Denzel Washington (nominated for Fences, in acting and directing)
The two-time Oscar winner has long been one of Hollywood’s greatest talents. He’s also a powerful speaker, and there are numerous examples online. A speech he made to young performers is a particularly good one. “Dreams without goals remain dreams, just dreams, and ultimately fuel disappointment,” he said. “… Goals on the road to achievement cannot be achieved without discipline and consistency.”
Small business lesson: Clear goals are essential. The small business owner that doesn’t define specific goals can encounter trouble in establishing a path to success. Alyssa Gregory writes about this for The Balance.
“… Goal setting can play an important role in many different parts of your business, from starting a business, to marketing, to sales, to succession planning. Goals provide direction, motivation and a clear way to measure your forward-moving progress. Without goals, and a process for tracking your goals, you may have difficulty seeing the big picture and staying focused.”
Meryl Streep (nominated for Florence Foster Jenkins)
The acting great now has a whopping 20 Academy Award nominations. That easily outpaces the rest of the competition (Katharine Hepburn and Jack Nicholson received 12 nominations), and Streep has three Oscar wins as well. Streep spoke of her work ethic in a 2010 speech in Austin. “I’m not really a religious person, but I believe in the work that I’ve chosen. That’s my church,” she said in a story by Robert Faires in the Austin Chronicle. “I always try really hard to do stuff right. I make myself work.
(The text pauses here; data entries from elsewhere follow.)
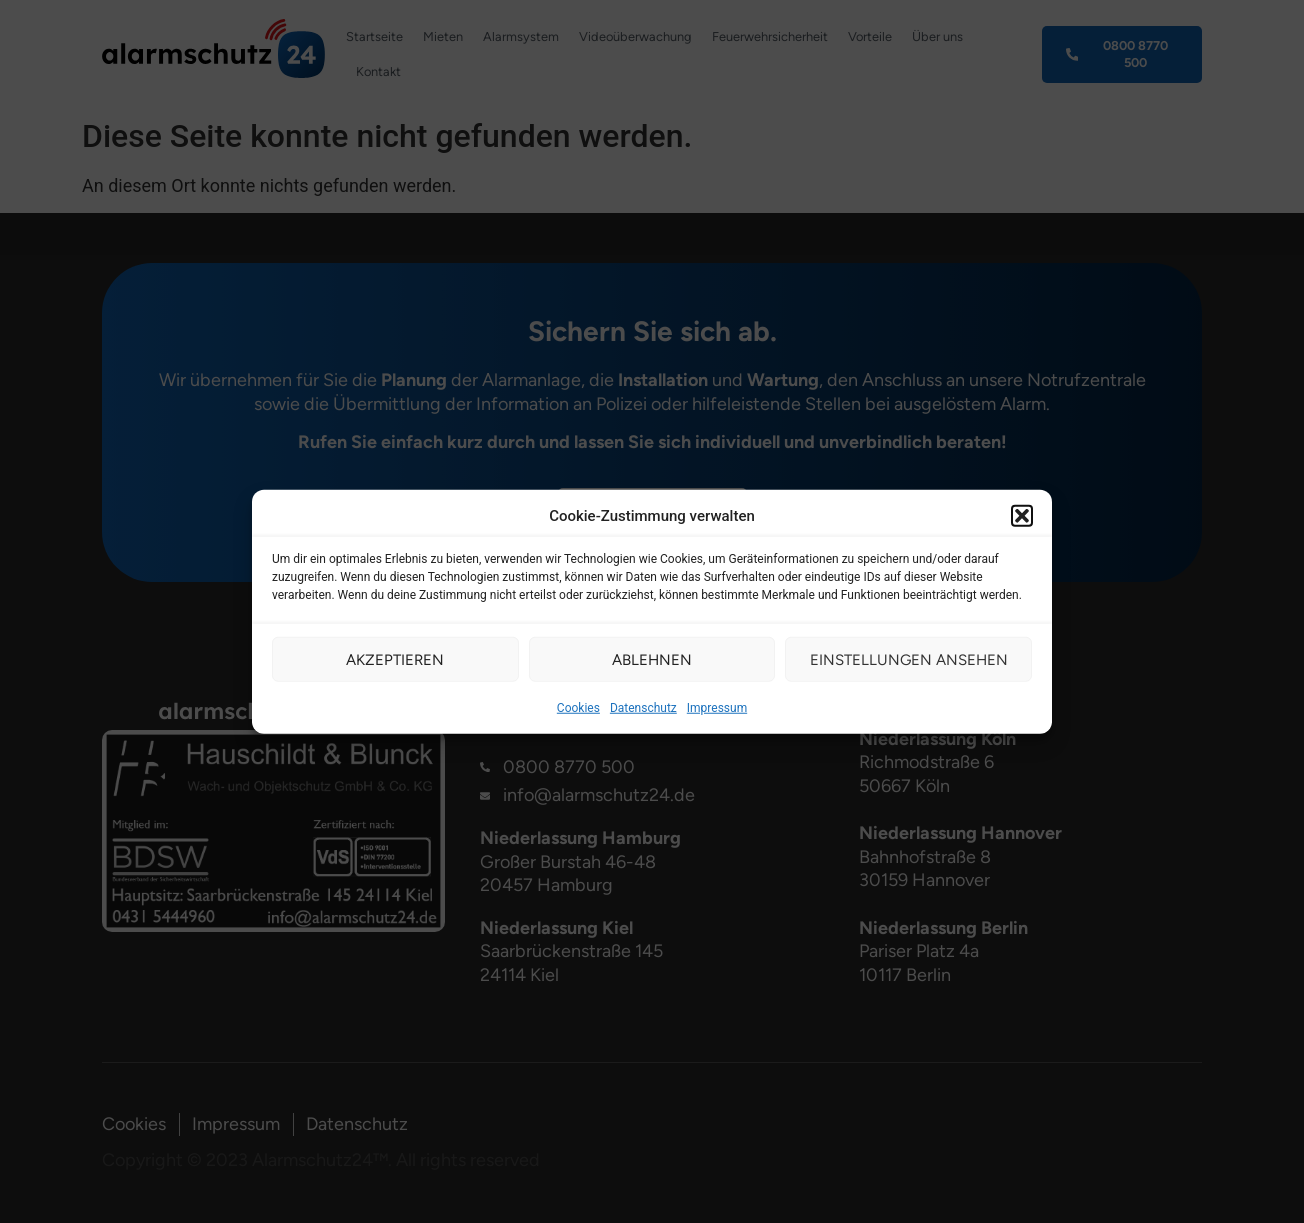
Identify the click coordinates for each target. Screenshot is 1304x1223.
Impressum (717, 708)
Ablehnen (652, 659)
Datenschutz (643, 708)
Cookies (578, 708)
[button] (1022, 516)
When I get lazy, I think: ‘You’re in church. Straighten up and fly right.’”
Small business lesson: Hard work is the cornerstone to any long-lasting career. Gautam Gupta examines this in a story for Entrepreneur: “Anyone can start a business but it’s infinitely harder to grow and sustain it. When a company faces challenges and falls on hard times (and it always does), it’s your passion and commitment that ultimately get the business through to the other side. If you don’t have a true passion for your business, everyone can sense it: your customers, team, advisors and investors.”
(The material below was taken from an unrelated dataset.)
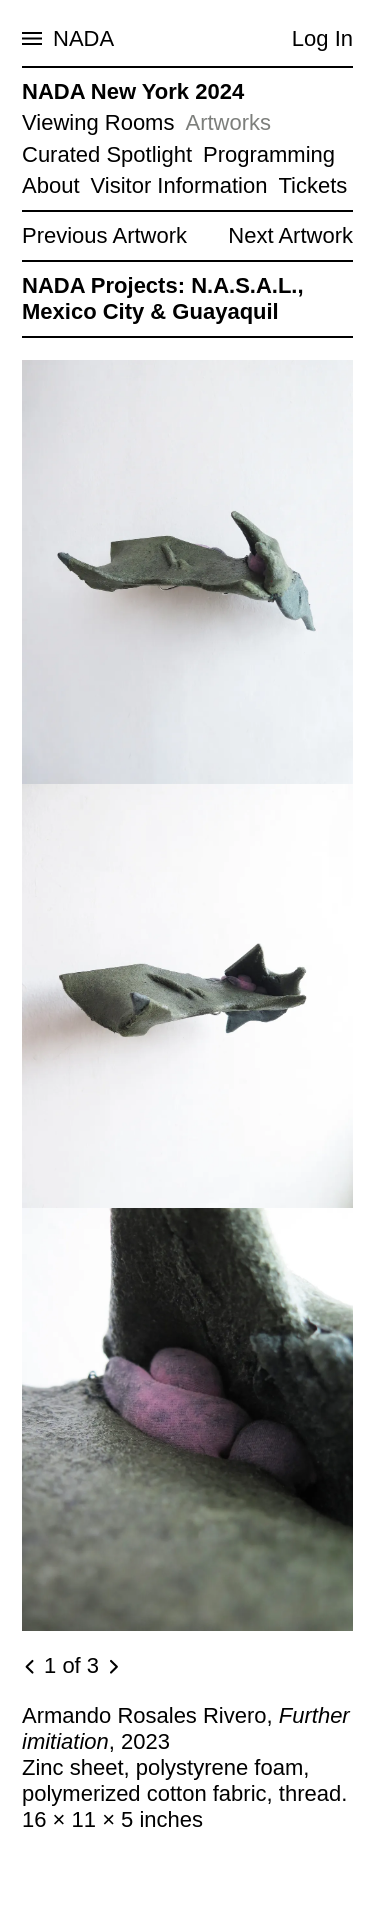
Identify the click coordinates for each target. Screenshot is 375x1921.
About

Moana (nominated for best animated feature)
The Disney hit features the titular character as a young leader on a quest. Many animated flicks could be described that way, but as this review by Sojo.net points out, Moana “stands out from the ranks of Disney princesses.”
“She’s a capable character, whose strength is supported by her family,” Abby Olcese writes. “The fact that she’s about to take over as her people’s chief is always a given — it’s never questioned, nor is she expected to find a husband to help her rule. As a future leader, Moana is required to be able to do all the things her subjects do, including farming, hunting, and fishing.”
Small business lesson: The boss that shows he or she is willing to get in the trenches and do the work that all employees do can earn respect. Here’s how Michel Koopman describes it for CEO.com: “If you want to direct an orchestra, you have to learn at least the basics of every kind of instrument. You can’t tell the string musicians how to make a sound you want if you don’t have a firm understanding of how they play their instruments. It’s the same in business. You need to know the ins and outs of each department so you can direct them. Understanding what makes a sales professional successful allows a business leader to better mentor those in sales who need help.”